A lawyer got the idea to use ChatGPT to do legal research for a case, so the bot gave him other similar cases he could cite in court – something fairly typical for lawyers to do. There was only one little problem: all cases cited by the AI were fake.
According to the New York Times, a customer named Roberto Mata sued Avianca after a serving cart injured his knee during a flight. Avianca tried to toss the case, but Mata’s lawyer objected and submitted a brief with more than half a dozen relevant court decisions: Varghese v. China Southern Airlines, Shaboon v. Egyptair, and Martinez v. Delta Air Lines, among others.
Sadly, neither the airline’s lawyers nor the judge himself could find the quotations cited.

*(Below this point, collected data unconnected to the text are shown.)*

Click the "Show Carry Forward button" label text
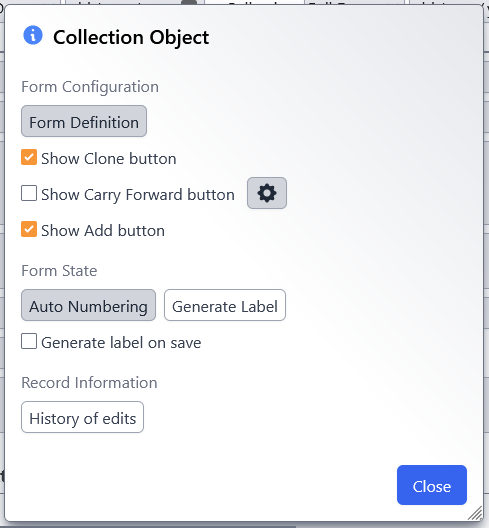The image size is (489, 528). tap(138, 195)
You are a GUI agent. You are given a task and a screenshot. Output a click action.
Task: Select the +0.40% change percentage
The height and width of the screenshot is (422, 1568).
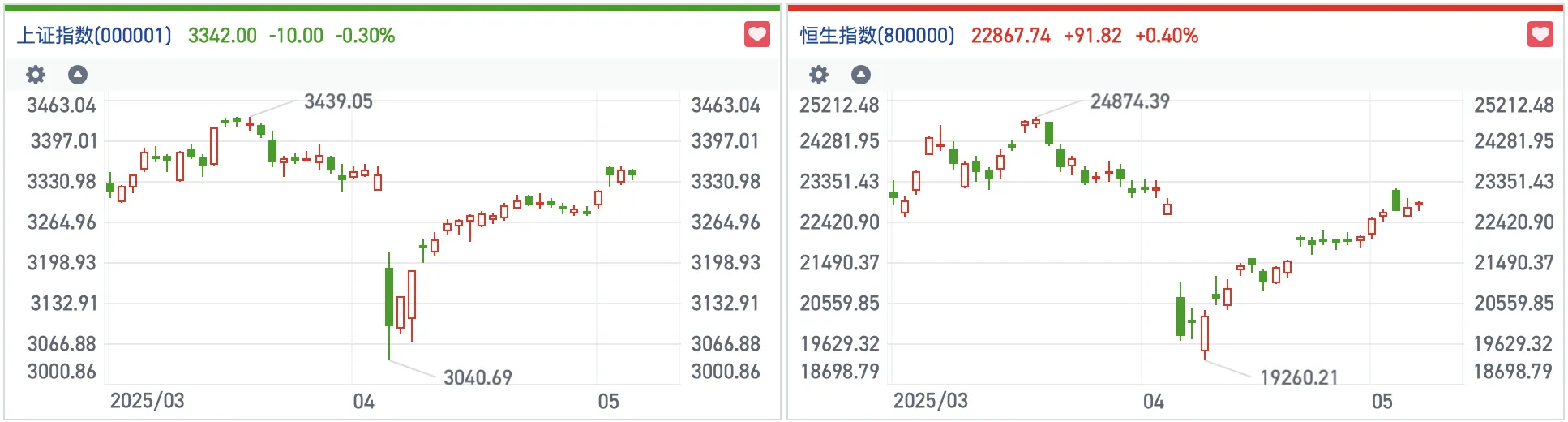(x=1166, y=36)
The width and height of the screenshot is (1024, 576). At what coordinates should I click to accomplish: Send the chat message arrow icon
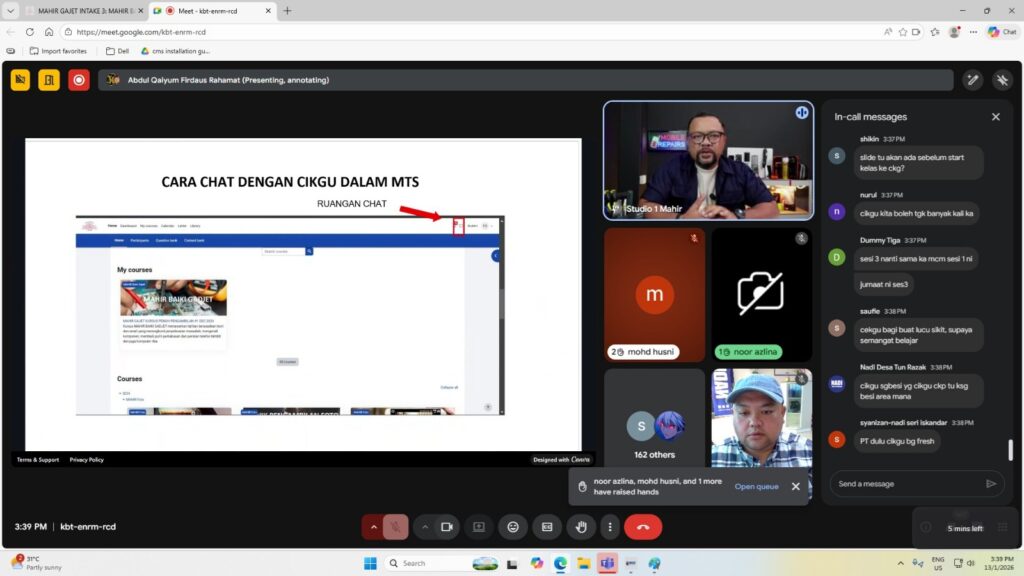tap(991, 484)
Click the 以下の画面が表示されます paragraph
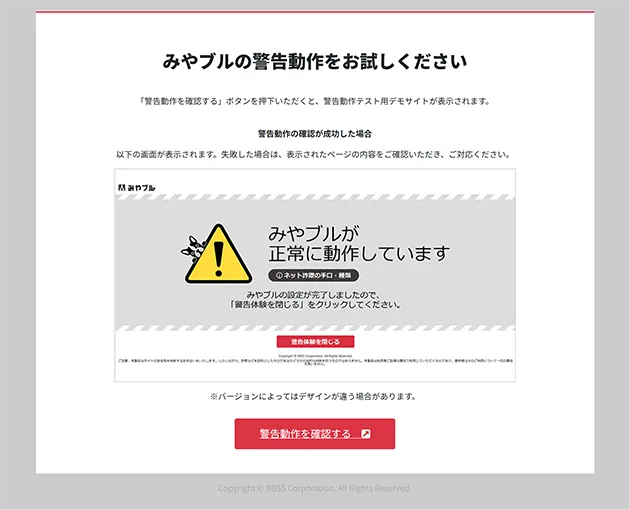This screenshot has width=630, height=510. coord(313,154)
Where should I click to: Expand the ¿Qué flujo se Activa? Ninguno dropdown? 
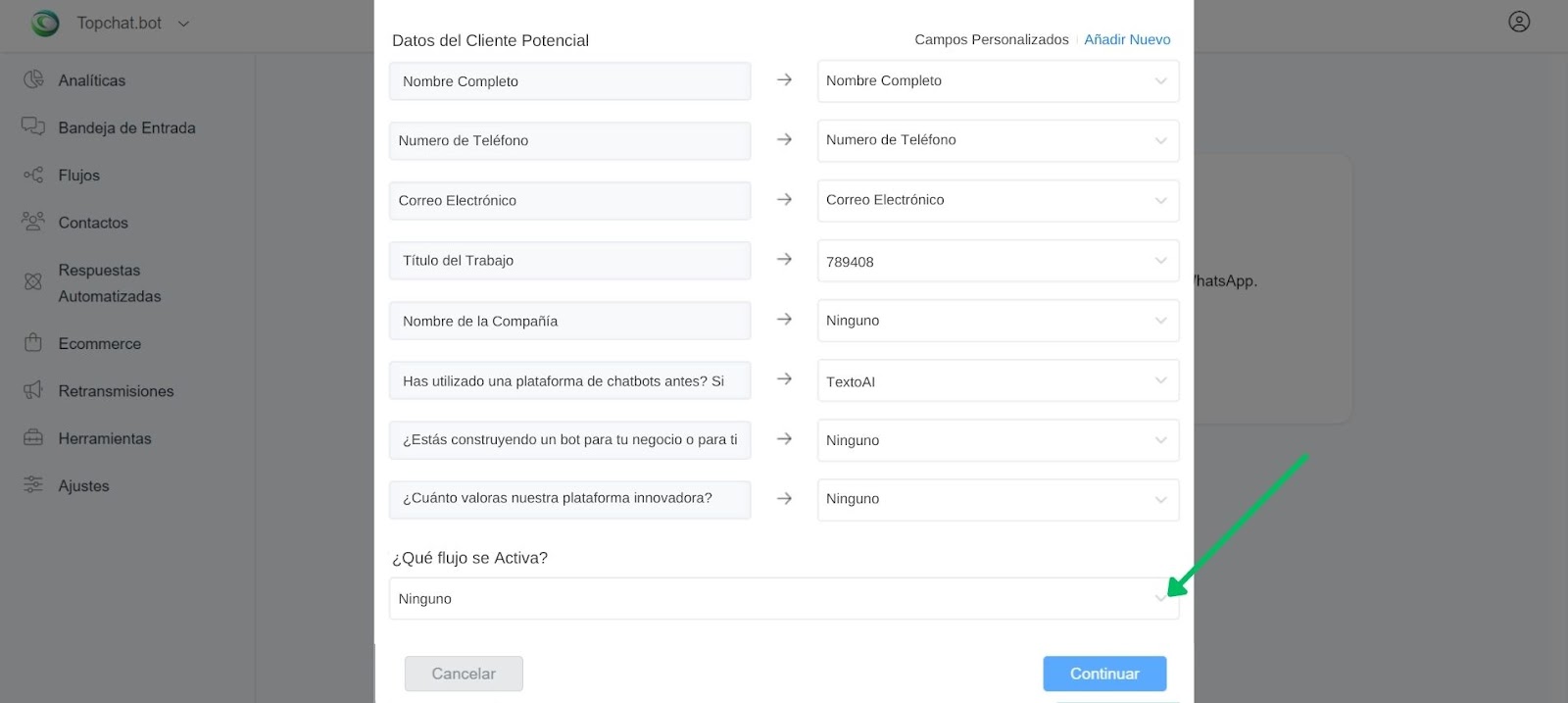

The lawyer who used ChatGPT, Steven Schwartz, has been practicing law for three decades. Schwartz said that he had no intention to deceive the court and that he had never used the chatbot. He even asked the bot if the cases cited were real and the AI said that the cases could be found in reputable legal databases. But nobody could find them.
ChatGPT, like other chatbots, may provide wrong information. These AIs are not intelligent, but they are a statistical model trained to speak like a human, and when asked, they should answer with something that has a probability of being true or something that just sounds true.
The lawyer ordered a hearing next month to discuss potential sanctions for Schwartz for filing a legal brief using fake court decisions.